[START Material for this exercise]
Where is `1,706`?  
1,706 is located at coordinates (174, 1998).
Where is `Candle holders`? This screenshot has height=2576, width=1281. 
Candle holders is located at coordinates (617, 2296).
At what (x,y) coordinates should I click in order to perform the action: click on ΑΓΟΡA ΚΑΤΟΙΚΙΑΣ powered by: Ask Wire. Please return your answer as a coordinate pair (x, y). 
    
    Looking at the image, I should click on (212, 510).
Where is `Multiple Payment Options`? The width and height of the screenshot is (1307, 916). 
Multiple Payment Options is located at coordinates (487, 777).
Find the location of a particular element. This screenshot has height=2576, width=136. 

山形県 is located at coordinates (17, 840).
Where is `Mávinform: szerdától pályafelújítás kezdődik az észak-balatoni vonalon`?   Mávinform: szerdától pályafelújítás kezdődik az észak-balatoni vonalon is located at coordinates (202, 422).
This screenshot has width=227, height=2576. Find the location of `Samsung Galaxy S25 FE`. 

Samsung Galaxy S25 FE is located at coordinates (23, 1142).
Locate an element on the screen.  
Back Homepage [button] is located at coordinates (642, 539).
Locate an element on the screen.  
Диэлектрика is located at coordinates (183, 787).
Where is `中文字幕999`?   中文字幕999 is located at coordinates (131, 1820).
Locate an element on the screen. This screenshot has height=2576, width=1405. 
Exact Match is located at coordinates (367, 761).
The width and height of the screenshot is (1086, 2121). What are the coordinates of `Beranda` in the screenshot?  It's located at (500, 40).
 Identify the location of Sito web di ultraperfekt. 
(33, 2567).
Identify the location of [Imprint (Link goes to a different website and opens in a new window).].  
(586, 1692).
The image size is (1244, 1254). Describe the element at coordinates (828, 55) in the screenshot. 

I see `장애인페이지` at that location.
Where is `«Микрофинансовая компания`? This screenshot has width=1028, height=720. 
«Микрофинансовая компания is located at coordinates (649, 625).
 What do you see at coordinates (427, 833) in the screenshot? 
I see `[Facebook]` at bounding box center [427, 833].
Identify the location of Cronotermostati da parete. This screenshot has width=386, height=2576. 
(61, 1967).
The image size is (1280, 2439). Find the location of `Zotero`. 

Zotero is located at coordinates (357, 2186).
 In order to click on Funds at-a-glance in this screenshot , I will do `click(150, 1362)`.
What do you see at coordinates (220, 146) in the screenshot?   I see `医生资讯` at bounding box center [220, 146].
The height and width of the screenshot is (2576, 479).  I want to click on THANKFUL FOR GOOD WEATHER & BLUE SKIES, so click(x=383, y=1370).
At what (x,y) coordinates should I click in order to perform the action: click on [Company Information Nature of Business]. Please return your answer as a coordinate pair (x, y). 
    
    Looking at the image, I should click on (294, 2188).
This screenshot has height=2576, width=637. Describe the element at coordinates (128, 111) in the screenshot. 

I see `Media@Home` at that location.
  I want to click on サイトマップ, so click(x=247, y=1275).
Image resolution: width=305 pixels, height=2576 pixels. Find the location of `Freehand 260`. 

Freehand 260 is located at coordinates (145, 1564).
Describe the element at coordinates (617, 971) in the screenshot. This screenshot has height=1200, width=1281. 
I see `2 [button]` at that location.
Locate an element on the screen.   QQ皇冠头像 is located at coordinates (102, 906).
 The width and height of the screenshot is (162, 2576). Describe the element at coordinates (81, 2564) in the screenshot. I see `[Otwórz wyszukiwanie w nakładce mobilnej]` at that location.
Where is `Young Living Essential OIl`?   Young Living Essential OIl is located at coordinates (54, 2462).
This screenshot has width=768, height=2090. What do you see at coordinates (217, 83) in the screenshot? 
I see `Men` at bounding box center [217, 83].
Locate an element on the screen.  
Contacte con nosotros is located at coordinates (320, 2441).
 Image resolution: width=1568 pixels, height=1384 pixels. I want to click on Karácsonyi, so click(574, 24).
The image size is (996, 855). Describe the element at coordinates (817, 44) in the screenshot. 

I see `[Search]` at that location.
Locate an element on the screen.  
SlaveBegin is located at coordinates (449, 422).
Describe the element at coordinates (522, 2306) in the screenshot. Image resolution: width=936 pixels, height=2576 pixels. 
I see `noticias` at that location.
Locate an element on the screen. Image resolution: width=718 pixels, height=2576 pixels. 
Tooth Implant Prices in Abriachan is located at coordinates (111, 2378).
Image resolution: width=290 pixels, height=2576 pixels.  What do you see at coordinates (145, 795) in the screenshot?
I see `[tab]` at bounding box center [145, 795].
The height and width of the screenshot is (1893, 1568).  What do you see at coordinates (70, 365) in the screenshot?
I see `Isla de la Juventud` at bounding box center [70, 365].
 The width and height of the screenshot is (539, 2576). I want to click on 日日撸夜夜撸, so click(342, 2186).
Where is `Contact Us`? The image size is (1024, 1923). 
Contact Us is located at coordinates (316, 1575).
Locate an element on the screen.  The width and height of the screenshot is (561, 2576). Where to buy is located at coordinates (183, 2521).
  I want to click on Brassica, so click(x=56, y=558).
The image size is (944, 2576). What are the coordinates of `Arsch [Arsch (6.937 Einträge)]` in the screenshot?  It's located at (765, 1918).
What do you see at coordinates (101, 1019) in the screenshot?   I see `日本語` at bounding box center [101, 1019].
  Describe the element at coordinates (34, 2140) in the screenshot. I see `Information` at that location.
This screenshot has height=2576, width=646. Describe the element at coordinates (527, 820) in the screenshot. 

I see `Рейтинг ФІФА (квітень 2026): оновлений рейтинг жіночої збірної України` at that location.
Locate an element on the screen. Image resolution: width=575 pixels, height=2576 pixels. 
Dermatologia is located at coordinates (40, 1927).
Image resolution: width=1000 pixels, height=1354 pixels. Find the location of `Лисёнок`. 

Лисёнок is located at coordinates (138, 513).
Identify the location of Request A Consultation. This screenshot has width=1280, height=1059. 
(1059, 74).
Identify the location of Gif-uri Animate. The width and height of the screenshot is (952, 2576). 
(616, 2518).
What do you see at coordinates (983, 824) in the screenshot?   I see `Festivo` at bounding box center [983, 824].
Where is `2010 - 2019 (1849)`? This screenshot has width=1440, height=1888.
[END Material for this exercise]
**What is needed**
Count the lines above that contain the string "Identify", treating uppercase and lowercase as different. Reply with the number only.

**Answer for this exercise**
5